→ **Directions**: Starting at the line that contains "Open the three-dot options on the photo", please transcribe every line through the end of the entries, exactly and with no pictures.

Stored items

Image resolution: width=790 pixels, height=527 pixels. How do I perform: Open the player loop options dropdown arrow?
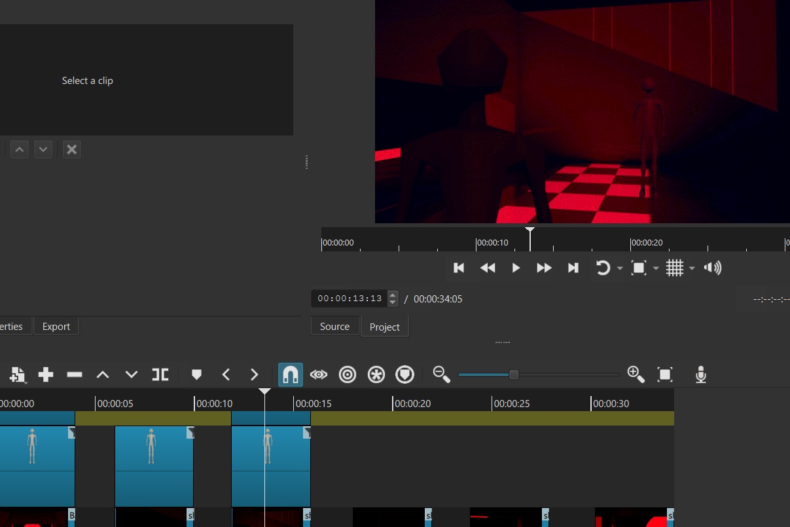point(620,268)
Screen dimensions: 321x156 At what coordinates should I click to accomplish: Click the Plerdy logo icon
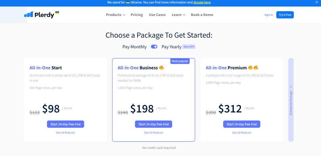pos(28,14)
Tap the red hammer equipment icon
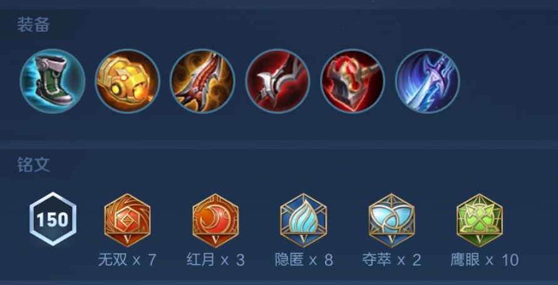Screen dimensions: 558x285 click(x=353, y=81)
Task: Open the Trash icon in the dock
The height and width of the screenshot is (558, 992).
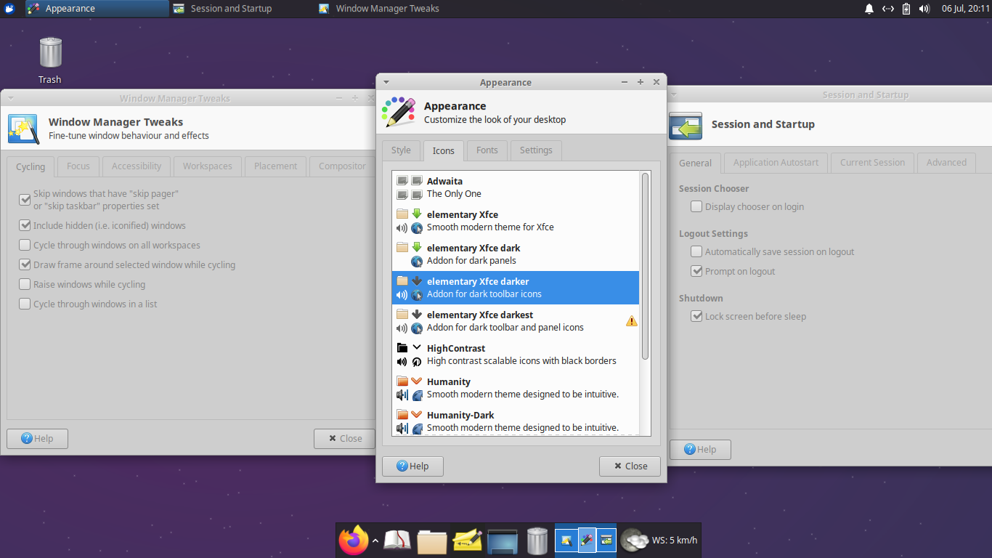Action: (537, 540)
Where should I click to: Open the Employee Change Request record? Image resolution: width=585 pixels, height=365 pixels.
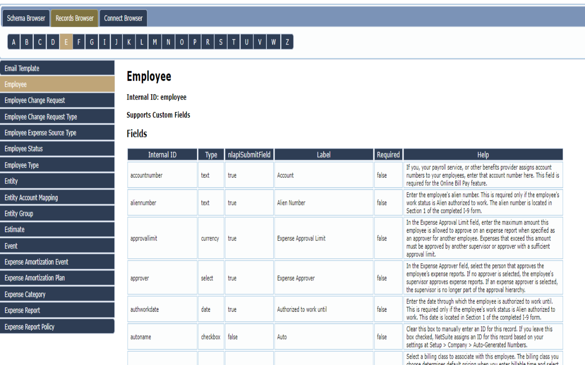[57, 100]
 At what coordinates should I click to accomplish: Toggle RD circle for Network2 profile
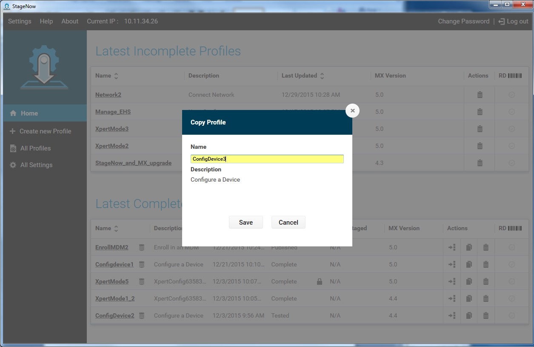511,95
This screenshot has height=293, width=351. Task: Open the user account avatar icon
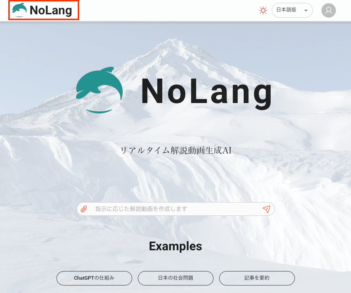click(x=328, y=10)
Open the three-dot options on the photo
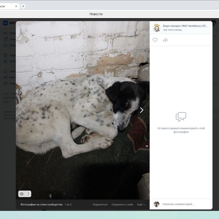The height and width of the screenshot is (219, 219). (x=28, y=194)

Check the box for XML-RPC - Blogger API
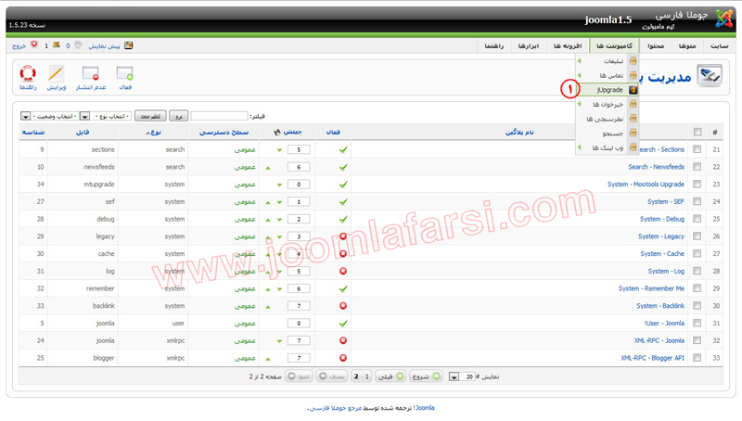[x=697, y=358]
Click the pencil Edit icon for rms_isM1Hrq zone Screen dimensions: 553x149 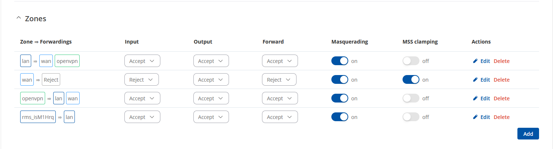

→ **Solution for this exercise**:
Open the three-dot options on the photo
The height and width of the screenshot is (219, 219). (x=28, y=194)

Check the box for XML-RPC - Blogger API
[x=697, y=358]
Click the pencil Edit icon for rms_isM1Hrq zone Screen dimensions: 553x149 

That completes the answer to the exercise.